Dataset entries:
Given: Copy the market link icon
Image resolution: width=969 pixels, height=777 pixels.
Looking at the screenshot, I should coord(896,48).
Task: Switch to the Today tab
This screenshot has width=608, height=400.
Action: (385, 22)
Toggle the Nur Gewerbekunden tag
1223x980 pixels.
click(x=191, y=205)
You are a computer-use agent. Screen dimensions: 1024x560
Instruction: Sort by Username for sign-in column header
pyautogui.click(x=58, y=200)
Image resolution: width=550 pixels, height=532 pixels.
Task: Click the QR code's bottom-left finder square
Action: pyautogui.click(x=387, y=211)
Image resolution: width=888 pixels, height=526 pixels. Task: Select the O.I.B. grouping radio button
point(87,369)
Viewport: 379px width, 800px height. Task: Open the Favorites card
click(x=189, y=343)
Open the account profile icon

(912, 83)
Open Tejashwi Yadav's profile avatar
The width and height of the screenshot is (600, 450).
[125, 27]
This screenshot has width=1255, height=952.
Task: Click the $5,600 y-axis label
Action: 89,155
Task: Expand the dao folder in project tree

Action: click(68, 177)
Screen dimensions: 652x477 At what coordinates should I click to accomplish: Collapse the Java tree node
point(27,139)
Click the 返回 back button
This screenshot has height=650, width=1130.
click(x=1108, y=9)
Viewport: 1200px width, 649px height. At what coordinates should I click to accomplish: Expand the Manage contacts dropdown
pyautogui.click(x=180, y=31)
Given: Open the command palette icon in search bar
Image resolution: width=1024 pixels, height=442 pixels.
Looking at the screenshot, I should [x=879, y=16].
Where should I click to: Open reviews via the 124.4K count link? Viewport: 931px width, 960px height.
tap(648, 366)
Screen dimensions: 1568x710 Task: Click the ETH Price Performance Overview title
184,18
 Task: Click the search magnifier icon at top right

## TO DO
Write down again, exactly as given, only the lines above that fall from the line with "Image resolution: width=969" to the line with "You are a computer-use", inclusive.

## ANSWER TO THIS PROBLEM
Image resolution: width=969 pixels, height=777 pixels.
Looking at the screenshot, I should coord(896,48).
Task: Switch to the Today tab
This screenshot has width=608, height=400.
Action: (385, 22)
Toggle the Nur Gewerbekunden tag
1223x980 pixels.
click(x=191, y=205)
You are a computer-use agent. Screen dimensions: 1024x560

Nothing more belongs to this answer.